Wait, some people pronounce it “Care”?! I’ve never heard that
I pronounce it basically “karr” (like the first syllable of character)
I’ve heard char like charcoal before, but never care. Is this a regional thing?
Wait, some people pronounce it “Care”?! I’ve never heard that
I pronounce it basically “karr” (like the first syllable of character)
I’ve heard char like charcoal before, but never care. Is this a regional thing?
I pronounce the first syllable of “character” like “care”. Is “karr” the same as how you pronounce “car”, or something else? I’m in the US, midwest. Where are you. I’ve never heard someone say car-ack-ter, only care-ack-ter (the “r” sort of rolls into the next syllable, but whatever).
There’s also “kludge” which true (Scotsmen) geeks pronounce with a long “u” instead of a short “u” a la “sludge”.
They are the same people who pronounce “advertisement” as adVERTISSment and “mature” as ma-tour. Bastards, all of them.
I Pit those who spell it “kludge”, common though this is!
The only pronunciation I know of, has it rhyming with “stooge” or “huge” or “subterfuge”. Thus, the only acceptable spelling is “kluge” (or possibly “klooge”, which I’ve seen less often).
If “kludge” were the right spelling, it should rhyme with:
[ul]
[li] budge[/li][li] fudge[/li][li] grudge[/li][li] judge[/li][li] nudge[/li][li] sludge[/li][li] trudge[/li][/ul]
I have heard html pronounced as “hotmail” which I found confusing. I pronounce it “aitch-tee-em-ell.”
I thought it was pronounced “hotmetal”.
Or “details” as “de-TAILS.” Gah!
:::hijack::: A depressing number of results come up if you Google “Deatails are important”.
My mind is blown. To me the first syllable of character is pretty much like car, yes. So for “char”, I just say car. (As do the majority of people here, (Ireland)).
I’m assuming you pronounce character like the example in this page character - Wiktionary, the free dictionary ?
US Midwest checking in. Yes, that sounds almost exactly like how I pronounce “character.”
I say deck, because I always conceptualized it like a deck of cards. A double ended queue is basically the properties of a stack and a queue combined, you can only add and remove at the top and bottom of the pile, just like drawing/adding from the top/bottom of a deck of cards. That’s how it was taught to me so I always assumed that “deque” was just a clever pun by the people who invented the name. If somebody said “DEE queue” then I’d assume they were using the VERB “dequeue” meaning “to remove in a first in-first out manner.” Well… that or talking about Dairy Queen.

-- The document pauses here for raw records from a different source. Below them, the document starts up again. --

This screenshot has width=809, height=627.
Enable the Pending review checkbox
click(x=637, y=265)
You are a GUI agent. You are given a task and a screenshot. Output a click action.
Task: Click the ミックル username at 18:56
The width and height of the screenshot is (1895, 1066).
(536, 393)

As for char, I’ve always said char, like what fire does to things, I’ve never heard “care” even if, I suppose, it technically makes more sense as an abbreviation now that I think about it.
I have always heard the data type char pronounced to rhyme with car and far. Another type, varchar(variable character) gets the same treatment. The syllables rhyme, and neither is pronounced as it is in the actual words.
I only noticed this the other day in another thread. Char is pronounced “Care” or “Kerr” in a lot of the US.
I’ve heard char pronounced “char” or “care” and maybe “car”, but varchar only as “var char”, with the digraph “ch”.
Actually :smack: it was post #2 in this thread.
There’s a lot of that stuff in “announcer speak.”
fih-NANCE for example, instead of FYE-nance.
American programmer here. I pronounce it as “car” (with a rhotic accent).
I think people who pronounce “html” as “hotmail” do so because they mistakenly think the former is the abbreviation for the latter; they’ve heard of hotmail, know it’s a Microsoft service, assume that Microsoft is ultimately responsible for all things internet-related, and draw what seems to them to be a reasonable conclusion.
…and that’s just sad. I realize not everyone is computer literate, but as someone who is, it’s hard to see it from the other side.
Upon reflection, I think I was mistaken in my earlier post. I think I might say “char” like “charcoal”… I am not sure I’ve ever pronounced “charmap” out loud, so I did so experimentally in the car today, and “care-map” felt weirder than “char-map” to say. I’ve never come across “char” on its own, so I can’t even begin to know how I’d say it.